For a decade, the pipeline successfully carried oil from the Red Sea for export to Europe. But since the Islamic revolution that brought the ayatollahs to power, Iran has been demanding its share of revenues and assets that remained in Israel.
Since the partnership collapsed, EAPC has grown into a complex of energy assets, now mostly handling oil from former Soviet states.
How much profit it has made or how much it is worth is unknown, largely because it is protected in a similar way to Israel’s intelligence agencies, including by gag orders restricting coverage of its activities.
But Tehran, setting aside its decades-old refusal to recognize Israel’s right to exist, had determined to recoup its part of EAPC and pursued a complex arbitration case since 1994, first in France and then in Switzerland.
In that time, the company has become the largest distributor of oil in Israel, with ambitions to become a major hub for energy trading in the Mediterranean.

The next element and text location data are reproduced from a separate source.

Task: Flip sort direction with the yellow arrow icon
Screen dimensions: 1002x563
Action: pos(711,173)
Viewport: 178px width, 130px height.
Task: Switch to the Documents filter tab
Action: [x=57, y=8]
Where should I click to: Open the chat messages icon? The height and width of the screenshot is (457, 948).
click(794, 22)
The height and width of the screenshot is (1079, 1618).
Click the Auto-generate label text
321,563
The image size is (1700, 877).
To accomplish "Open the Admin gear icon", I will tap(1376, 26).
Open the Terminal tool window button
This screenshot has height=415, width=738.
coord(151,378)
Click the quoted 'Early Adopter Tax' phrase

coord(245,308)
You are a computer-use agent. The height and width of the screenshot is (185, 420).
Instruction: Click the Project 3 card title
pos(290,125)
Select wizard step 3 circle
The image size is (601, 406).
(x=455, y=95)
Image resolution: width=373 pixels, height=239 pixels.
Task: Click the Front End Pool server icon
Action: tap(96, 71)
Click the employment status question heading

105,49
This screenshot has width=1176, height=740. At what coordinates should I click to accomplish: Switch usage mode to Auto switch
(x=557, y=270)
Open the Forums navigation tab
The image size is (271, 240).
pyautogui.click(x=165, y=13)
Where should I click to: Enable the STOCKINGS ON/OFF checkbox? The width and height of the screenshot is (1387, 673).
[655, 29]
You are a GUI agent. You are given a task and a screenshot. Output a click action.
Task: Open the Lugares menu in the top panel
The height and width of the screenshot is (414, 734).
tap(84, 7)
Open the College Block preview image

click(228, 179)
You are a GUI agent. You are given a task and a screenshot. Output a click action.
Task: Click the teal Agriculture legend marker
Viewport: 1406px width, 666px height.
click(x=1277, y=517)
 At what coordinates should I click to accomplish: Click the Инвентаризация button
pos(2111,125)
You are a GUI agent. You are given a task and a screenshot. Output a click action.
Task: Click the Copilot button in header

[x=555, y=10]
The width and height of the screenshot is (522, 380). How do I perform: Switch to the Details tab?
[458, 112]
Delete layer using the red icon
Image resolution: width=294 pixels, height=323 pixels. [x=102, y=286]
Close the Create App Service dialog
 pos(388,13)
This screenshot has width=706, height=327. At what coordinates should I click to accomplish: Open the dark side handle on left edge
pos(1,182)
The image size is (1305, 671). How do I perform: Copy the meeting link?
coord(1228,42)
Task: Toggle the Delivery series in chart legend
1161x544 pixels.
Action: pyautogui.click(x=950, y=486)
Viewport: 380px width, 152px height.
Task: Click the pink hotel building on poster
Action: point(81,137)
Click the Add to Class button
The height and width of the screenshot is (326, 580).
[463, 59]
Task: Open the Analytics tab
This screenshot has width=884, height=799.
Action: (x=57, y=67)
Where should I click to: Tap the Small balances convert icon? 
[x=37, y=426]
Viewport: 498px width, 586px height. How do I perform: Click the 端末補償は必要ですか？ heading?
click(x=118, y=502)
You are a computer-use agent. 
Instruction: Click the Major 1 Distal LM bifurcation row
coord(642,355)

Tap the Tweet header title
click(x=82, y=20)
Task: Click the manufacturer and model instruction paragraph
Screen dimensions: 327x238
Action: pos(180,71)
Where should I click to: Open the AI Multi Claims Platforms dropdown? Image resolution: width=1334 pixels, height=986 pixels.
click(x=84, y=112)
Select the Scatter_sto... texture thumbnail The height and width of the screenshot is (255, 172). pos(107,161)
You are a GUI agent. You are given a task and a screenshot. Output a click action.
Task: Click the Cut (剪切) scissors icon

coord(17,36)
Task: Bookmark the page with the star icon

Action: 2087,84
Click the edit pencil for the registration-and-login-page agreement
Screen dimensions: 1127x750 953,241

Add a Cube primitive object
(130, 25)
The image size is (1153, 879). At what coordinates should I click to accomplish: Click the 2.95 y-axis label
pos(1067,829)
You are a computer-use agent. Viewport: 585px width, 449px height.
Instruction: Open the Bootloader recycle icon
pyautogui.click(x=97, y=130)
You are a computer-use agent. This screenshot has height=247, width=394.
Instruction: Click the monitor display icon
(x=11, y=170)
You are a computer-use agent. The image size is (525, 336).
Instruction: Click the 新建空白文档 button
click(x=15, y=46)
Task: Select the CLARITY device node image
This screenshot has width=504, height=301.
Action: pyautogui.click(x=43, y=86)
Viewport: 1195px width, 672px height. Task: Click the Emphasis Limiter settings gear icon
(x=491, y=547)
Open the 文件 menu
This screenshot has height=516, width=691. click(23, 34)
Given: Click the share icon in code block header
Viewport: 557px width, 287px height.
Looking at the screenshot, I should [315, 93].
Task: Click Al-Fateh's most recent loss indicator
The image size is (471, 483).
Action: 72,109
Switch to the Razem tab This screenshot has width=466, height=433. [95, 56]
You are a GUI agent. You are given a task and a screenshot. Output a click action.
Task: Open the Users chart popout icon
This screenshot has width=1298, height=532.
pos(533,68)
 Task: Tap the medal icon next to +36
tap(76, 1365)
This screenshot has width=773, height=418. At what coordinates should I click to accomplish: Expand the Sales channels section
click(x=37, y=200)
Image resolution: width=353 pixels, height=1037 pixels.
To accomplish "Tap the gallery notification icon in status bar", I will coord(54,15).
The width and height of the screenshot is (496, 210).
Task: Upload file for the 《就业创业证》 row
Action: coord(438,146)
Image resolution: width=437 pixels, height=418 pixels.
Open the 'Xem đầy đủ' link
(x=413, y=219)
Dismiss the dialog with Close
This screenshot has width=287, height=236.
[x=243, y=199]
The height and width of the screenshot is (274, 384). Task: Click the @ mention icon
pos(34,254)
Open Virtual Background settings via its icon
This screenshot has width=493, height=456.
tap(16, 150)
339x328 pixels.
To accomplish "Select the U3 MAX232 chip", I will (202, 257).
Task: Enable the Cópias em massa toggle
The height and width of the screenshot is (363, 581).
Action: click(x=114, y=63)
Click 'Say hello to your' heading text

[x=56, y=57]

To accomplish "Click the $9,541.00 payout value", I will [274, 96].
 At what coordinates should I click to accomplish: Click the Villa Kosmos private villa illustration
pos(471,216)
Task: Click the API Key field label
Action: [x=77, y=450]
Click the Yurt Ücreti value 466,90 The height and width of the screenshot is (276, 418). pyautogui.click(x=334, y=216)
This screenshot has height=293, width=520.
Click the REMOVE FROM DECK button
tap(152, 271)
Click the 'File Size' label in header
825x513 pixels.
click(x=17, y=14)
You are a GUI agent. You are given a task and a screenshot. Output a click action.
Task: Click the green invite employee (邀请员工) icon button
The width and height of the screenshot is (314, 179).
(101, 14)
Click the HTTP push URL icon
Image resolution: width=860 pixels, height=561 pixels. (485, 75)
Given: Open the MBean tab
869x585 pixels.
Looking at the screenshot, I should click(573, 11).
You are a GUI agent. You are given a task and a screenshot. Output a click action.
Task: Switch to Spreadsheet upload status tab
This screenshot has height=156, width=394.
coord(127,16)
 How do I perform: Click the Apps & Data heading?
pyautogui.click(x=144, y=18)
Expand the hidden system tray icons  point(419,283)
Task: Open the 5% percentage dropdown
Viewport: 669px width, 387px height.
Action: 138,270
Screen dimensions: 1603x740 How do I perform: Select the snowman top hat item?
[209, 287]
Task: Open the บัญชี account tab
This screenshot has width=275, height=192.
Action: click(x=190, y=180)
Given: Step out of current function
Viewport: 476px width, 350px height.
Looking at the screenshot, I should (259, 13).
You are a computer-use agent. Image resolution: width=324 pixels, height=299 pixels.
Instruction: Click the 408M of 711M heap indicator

Israel maintains tight controls over EAPC.
The company has its roots in the 1967 Middle East war, when Egypt blocked the Suez Canal, making it impossible for Iran to transport its oil by tanker to Europe. Under the EAPC deal, Iranian tankers would unload at the Red Sea port of Eilat and oil would flow 254 km (158 miles) northwest to Ashkelon.
The countries formed a straw company in Halifax, Canada called APC Holdings, the primary shareholder in EAPC. By December 1969 the pipeline was ready to handle 60 million tons of crude a year, though it never reached that level.
A decade later Iran’s Shah was ousted and the partners in EAPC became enemies overnight.
Lawyers for both countries have declined to comment.